**Selected extract:**

::::

Minneapolis Federal Reserve President Neel Kashkari said he doesn’t “really buy the Great Resignation” — the term for the Americans who have quit their jobs in droves during the pandemic.
Instead, it’s more that people are leaving certain careers to seize better opportunities in others, Kashkari said during a talk Friday at the University of Minnesota’s Carlson School of Management. Workers employed in long-haul trucking might be entertaining local driving jobs that keep them closer to their families, for example, while child-care workers could be considering less stressful, higher-paying jobs in retail.
“There’s a churn away … from the toughest jobs to more attractive jobs,” Kashkari said. “That’s something we’re all going to have to adjust to, because we need long-haul truck drivers; as much as Silicon Valley says they’re all going to be out of a job soon, it’s going to take longer than they think. And we need child-care workers. So we’re going to all have to make adjustments, and that probably means adjustments in wages.”

::::

**The data:**

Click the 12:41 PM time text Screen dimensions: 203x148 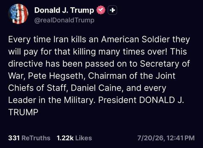point(181,138)
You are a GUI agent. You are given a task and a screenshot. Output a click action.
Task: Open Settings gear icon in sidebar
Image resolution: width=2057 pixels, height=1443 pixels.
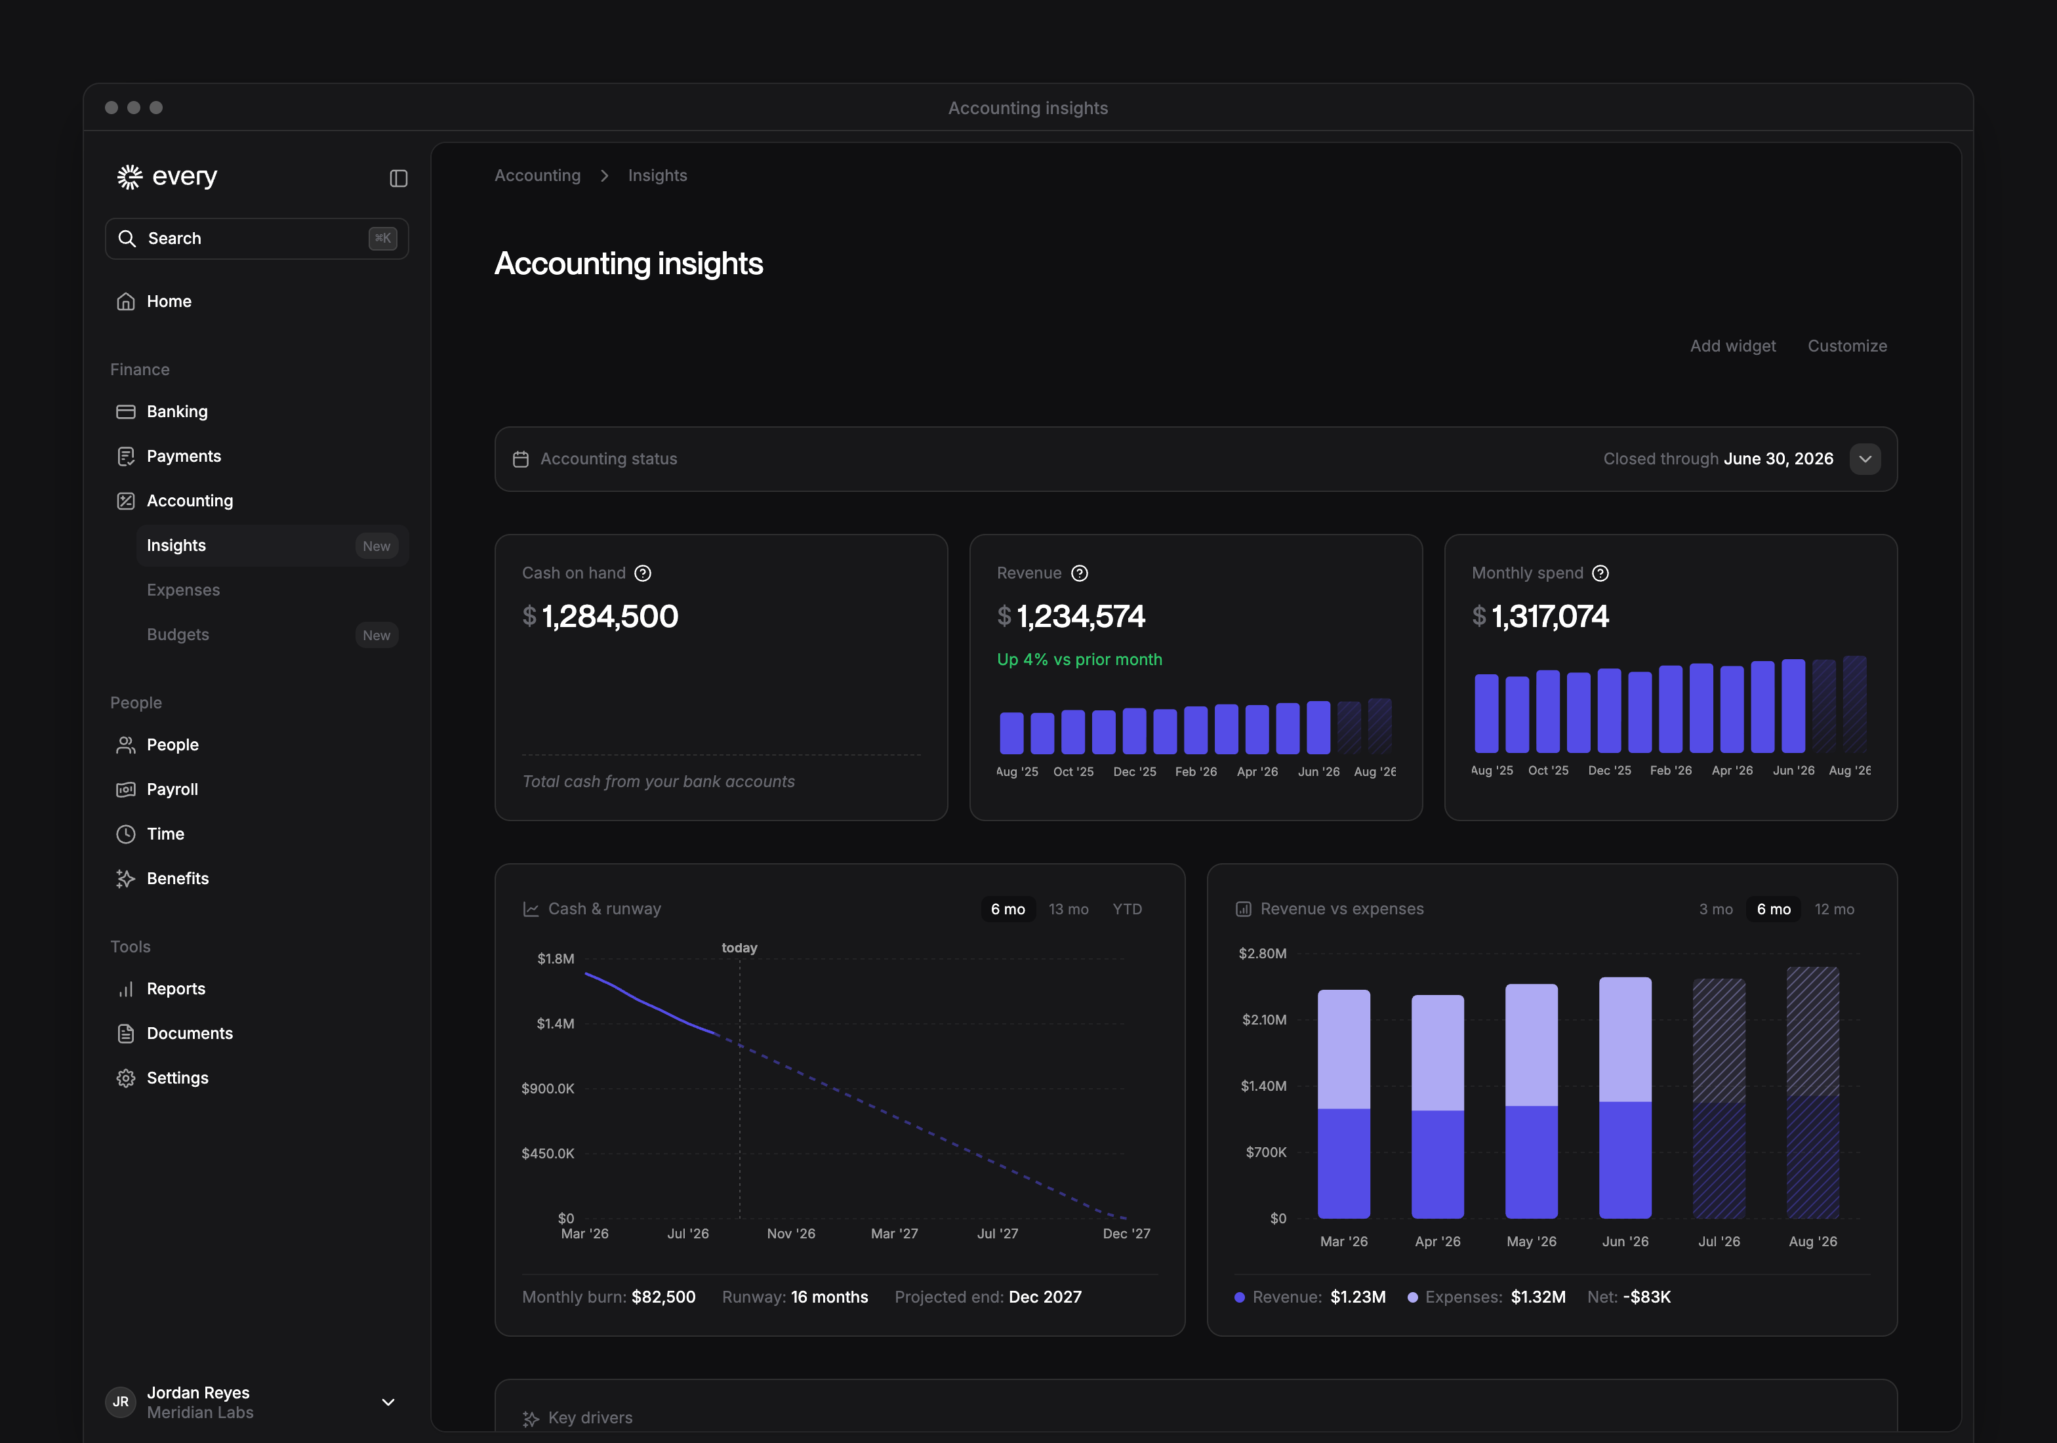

::::

**What to produce:** Summarize the passage on Neel Kashkari and the Great Resignation in two sentences. None of the material is needed for this work.

**Exercise response:** Minneapolis Federal Reserve President Neel Kashkari said he doesn't really accept the idea of a Great Resignation and argued that workers are instead moving from the toughest jobs, such as long-haul trucking and child care, to more attractive ones. Because those tough jobs are still needed, he said everyone will have to make adjustments, probably including adjustments in wages.